Now, it follows from our (W.4) in the chapter about Witt vectors that

$$W(B/\mathfrak{c})\cong \varprojlim_{m}W_m(B/\mathfrak{c})\cong \varprojlim_m\varprojlim_{\mathfrak{a}}W(B)/V_{\mathfrak{a},m}$$

And so, we obtain the following surjective map

$$W(B)\xrightarrow{W(pr)} W(B/\mathfrak{c})\cong \varprojlim_m\varprojlim_{\mathfrak{a}}W(B)/V_{\mathfrak{a},m}$$

And this yields $W(B)$ is complete. (Q.E.D)

Remark 3.3. In the case $B$ is complete and Hausdorff, we can equip the topological structure on the ring $W_m(B)$, with $m$ is fixed, by the method in the proof, such that $W_m(B)$ is Hausdorff and complete.

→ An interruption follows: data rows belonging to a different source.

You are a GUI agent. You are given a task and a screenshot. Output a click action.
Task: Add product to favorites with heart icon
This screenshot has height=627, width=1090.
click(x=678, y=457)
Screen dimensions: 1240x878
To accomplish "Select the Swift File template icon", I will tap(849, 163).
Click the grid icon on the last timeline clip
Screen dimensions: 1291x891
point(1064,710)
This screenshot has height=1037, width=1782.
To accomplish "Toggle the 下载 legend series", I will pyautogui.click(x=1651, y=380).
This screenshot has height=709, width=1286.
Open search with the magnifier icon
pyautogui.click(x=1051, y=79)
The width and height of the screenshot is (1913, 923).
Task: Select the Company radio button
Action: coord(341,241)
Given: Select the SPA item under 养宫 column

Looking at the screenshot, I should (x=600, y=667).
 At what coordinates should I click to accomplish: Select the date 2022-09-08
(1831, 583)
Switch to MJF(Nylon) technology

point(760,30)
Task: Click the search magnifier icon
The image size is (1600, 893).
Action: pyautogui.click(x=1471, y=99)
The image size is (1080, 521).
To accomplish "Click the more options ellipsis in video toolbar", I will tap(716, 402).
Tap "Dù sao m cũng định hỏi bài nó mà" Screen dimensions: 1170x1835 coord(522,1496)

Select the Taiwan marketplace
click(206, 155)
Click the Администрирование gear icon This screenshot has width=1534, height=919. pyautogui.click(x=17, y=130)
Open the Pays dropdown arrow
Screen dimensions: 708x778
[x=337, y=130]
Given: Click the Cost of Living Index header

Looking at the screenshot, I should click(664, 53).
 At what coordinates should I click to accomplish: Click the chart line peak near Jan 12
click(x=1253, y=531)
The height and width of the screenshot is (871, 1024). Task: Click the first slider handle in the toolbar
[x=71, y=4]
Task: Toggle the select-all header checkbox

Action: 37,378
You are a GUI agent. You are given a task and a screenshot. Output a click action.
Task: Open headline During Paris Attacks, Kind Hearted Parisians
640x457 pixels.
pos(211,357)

Proof. In this case, the canonical map $B\to \varprojlim_{\mathfrak{a}}B/\mathfrak{a}$ is bijective, and this yields by the previous proof that

$$W(B)/V_m(B)=W_m(B)\cong \varprojlim_{\mathfrak{a}}W_m(B/\mathfrak{a})\cong$$

$$\cong \varprojlim_{\mathfrak{a}} W(B)/V_{\mathfrak{a},m}\cong \varprojlim_{\mathfrak{a}}(W(B)/V_m(B))/(V_{\mathfrak{a},m}/V_m(B))$$

From this, there exists a unique topological structure on $W_m(B)$, such that $\{V_{\mathfrak{a},m}/V_m(B)|\mathfrak{a}\subset B: \text{ open ideal }\}$ becomes a fundamental system of open neighborhood around $0$. And $W_m(B)$ is also Hausdorff, and complete. (Q.E.D)

We will be mainly interested in the case $B:=\mathscr{O}_F$, where $F$ is a complete, non-archimedean, perfect field containing $k$. In this case, we get $W(B)$ is Hausdorff, complete, and is a subring of $W(F)$.

Lemma 3.4. Let $\mathscr{O}_F$ be as above, then an ideal $\mathfrak{a}$ of $\mathscr{O}_F$ is open iff $\mathfrak{a}$ is non-zero.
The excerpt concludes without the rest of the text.